I find some contest or another to play in most weekends. It’s great decompression time, even if only for an hour or two. I just get on and do it, well aware that I am in good company with so many others trying to do their best with less-than-the-best setups.

Being on a team for the NAQPs pushes me to stay in the chair. Multiplexed free time leaves me most comfortable as a single op at home. That way I can only disappoint myself, if some diversion drags me away. Multiop opportunities from here require significant travel, though I did thoroughly enjoy being a guest operator when Duane Sandmeyer, VE7UF, and my contest coach Jim Smith, VE7FO, invited me to operate the 2009 CQ WPX CW with them from Duane’s beautiful and growing multiop station on Vancouver Island.

I have formed many fine ham radio friendships over the years with fellows like Ed Richardson, VE4EAR, Dan Murphy, K7IA, and others who share a passion for contesting from the trenches (yes, Dan is literally in a New Mexico canyon). I have enjoyed the camaraderie of so many fellow contesters — people like Gary, VE1RGB, Robby, VY2SS, and Rich, VA1CHP, who often join me and VE4EAR on the Aurora Busters team we established for the NAQPs — not to mention the contest buddies I’ve gained through the Northern California Contest Club’s frenetic Thursday night sprints (hi, all)!

Most of us live in the popular domain of the also-rans, and we jump in undeterred by this.
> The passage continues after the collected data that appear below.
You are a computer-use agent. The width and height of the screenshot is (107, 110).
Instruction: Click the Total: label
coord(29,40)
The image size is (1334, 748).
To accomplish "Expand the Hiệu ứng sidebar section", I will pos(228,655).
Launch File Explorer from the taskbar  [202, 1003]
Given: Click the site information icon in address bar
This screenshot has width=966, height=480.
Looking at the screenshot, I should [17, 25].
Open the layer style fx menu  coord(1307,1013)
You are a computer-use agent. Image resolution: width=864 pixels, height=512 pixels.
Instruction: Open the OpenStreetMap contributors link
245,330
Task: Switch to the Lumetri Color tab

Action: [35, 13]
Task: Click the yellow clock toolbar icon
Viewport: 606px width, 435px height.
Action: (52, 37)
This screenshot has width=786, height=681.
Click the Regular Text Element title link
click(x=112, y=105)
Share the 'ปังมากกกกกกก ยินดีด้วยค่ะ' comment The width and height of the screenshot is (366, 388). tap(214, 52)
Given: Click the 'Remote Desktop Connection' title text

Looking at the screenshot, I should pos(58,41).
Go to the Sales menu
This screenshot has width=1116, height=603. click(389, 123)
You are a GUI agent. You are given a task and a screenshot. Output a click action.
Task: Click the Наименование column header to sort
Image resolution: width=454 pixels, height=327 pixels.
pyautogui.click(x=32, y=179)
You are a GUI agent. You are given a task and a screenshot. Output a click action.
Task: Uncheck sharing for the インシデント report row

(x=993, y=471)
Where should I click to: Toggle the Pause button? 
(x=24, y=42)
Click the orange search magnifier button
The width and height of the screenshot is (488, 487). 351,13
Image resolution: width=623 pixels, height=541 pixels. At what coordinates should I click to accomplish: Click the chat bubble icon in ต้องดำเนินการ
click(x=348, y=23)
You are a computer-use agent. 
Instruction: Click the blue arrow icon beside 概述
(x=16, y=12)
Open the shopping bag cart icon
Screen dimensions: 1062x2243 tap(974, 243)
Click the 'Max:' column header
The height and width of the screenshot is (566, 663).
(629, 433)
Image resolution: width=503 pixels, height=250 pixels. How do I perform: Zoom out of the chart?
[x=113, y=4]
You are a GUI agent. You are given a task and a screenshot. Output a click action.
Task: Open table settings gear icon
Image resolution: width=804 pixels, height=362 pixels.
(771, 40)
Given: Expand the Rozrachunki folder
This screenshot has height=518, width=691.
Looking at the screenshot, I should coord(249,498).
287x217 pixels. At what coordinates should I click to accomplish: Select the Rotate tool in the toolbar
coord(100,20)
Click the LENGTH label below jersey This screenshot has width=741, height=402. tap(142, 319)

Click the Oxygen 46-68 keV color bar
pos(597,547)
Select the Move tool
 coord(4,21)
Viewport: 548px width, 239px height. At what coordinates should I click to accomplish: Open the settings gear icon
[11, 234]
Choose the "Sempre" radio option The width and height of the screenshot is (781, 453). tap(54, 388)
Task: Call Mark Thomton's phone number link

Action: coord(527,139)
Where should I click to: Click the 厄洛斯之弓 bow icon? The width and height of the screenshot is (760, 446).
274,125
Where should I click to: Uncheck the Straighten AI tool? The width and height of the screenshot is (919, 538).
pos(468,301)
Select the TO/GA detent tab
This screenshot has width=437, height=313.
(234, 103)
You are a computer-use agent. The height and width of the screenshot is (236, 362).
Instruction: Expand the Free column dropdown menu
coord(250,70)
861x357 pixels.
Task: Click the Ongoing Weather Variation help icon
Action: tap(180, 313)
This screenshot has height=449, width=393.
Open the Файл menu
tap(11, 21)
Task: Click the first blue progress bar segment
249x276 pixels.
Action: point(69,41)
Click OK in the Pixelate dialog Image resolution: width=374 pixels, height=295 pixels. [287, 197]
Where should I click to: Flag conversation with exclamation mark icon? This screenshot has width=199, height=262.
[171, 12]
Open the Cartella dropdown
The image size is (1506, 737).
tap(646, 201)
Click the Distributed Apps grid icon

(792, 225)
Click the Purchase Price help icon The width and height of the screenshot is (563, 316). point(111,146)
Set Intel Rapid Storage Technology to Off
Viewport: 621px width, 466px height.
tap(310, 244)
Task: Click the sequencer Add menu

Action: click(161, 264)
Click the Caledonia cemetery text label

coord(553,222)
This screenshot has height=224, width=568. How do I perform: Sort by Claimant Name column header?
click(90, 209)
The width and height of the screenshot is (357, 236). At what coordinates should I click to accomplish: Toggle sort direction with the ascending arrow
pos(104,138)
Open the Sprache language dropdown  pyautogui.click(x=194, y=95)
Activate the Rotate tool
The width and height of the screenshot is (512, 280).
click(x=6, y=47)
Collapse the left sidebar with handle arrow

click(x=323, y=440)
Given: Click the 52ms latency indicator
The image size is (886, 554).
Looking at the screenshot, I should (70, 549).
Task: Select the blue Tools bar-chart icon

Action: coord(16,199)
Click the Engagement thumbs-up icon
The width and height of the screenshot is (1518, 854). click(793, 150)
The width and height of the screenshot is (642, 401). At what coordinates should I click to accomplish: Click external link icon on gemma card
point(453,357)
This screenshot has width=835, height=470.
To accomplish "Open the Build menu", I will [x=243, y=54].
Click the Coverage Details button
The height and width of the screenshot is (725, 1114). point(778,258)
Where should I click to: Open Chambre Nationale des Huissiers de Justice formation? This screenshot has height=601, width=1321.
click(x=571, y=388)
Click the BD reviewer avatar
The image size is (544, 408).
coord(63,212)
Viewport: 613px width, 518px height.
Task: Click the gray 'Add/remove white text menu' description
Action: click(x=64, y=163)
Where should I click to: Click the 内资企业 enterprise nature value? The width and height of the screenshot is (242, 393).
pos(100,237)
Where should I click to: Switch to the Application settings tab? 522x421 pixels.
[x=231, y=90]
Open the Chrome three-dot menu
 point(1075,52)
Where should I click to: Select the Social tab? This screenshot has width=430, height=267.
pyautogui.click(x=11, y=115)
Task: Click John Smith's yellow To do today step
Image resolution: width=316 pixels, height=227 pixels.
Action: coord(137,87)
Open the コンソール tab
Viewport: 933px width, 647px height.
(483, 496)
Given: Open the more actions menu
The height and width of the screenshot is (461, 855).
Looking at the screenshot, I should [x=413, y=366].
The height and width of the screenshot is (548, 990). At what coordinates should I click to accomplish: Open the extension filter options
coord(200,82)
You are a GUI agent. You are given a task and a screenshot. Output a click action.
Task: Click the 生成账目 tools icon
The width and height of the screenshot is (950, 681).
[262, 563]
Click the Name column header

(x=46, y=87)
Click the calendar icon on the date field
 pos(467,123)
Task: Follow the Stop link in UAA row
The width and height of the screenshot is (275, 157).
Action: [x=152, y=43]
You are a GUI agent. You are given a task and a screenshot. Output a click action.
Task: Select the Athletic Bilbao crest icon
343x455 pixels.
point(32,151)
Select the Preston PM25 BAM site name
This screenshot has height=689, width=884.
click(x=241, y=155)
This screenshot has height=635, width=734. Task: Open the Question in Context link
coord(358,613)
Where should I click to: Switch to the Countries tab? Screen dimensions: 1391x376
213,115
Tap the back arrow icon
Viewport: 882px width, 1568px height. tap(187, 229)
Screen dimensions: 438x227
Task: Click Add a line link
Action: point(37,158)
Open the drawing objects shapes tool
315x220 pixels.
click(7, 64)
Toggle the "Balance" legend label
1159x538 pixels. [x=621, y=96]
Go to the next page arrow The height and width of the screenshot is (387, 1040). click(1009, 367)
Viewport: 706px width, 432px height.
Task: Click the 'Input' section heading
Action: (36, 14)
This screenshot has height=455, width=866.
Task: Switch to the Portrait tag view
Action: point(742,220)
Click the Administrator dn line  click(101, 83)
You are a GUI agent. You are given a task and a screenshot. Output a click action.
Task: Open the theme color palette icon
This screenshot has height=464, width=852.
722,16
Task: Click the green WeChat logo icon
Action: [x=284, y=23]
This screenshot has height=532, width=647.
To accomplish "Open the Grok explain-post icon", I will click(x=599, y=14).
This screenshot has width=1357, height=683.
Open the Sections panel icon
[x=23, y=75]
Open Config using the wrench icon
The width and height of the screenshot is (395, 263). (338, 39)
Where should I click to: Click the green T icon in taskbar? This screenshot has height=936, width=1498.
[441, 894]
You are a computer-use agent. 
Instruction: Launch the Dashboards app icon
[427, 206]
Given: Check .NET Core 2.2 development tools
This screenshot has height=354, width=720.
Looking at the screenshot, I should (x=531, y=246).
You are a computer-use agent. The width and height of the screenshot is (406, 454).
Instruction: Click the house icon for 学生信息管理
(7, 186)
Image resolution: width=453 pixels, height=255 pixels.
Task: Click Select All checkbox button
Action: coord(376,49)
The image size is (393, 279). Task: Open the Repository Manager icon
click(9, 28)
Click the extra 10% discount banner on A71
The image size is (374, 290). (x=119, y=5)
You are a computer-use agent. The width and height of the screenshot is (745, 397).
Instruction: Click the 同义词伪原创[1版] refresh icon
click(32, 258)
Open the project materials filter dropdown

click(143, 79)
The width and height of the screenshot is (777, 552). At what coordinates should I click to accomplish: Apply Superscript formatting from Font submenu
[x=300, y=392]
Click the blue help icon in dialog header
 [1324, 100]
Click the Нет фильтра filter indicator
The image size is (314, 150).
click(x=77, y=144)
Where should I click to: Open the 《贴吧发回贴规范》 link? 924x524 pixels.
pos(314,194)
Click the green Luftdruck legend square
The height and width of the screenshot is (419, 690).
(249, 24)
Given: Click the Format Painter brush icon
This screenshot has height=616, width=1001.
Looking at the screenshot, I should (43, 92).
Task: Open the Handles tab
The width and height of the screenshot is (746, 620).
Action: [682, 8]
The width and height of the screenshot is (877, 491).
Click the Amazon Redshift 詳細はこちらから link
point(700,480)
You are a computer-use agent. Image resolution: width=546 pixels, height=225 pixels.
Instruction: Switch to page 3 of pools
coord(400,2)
We set goals just beyond our reach, pursue them by wringing everything we can from the stations we have and dream of what may come. Whether a top gun or popgun, turning on the radio to hear a band in full flight, knowing that we are among friends and welcome, is a pleasure difficult to describe to others. But we know it, every time.

That Novice kid grinning in the dial glow at 3 AM still knows. It is “the thing” for me. A fairly complete list of my contest activity from 2002 on is online at www.va7st.ca/contest_scores.htm.

Editor’s note:

Thanks, Bud, for the fascinating narrative explaining your contesting philosophy. We’re now in the peak of the contesting season as fall and winter give us more indoor time. So, if your lifestyle keeps you from spending large blocks of time in specific contests, try the method that Bud employs during this contest season and sample the fare widely. See you on the bands!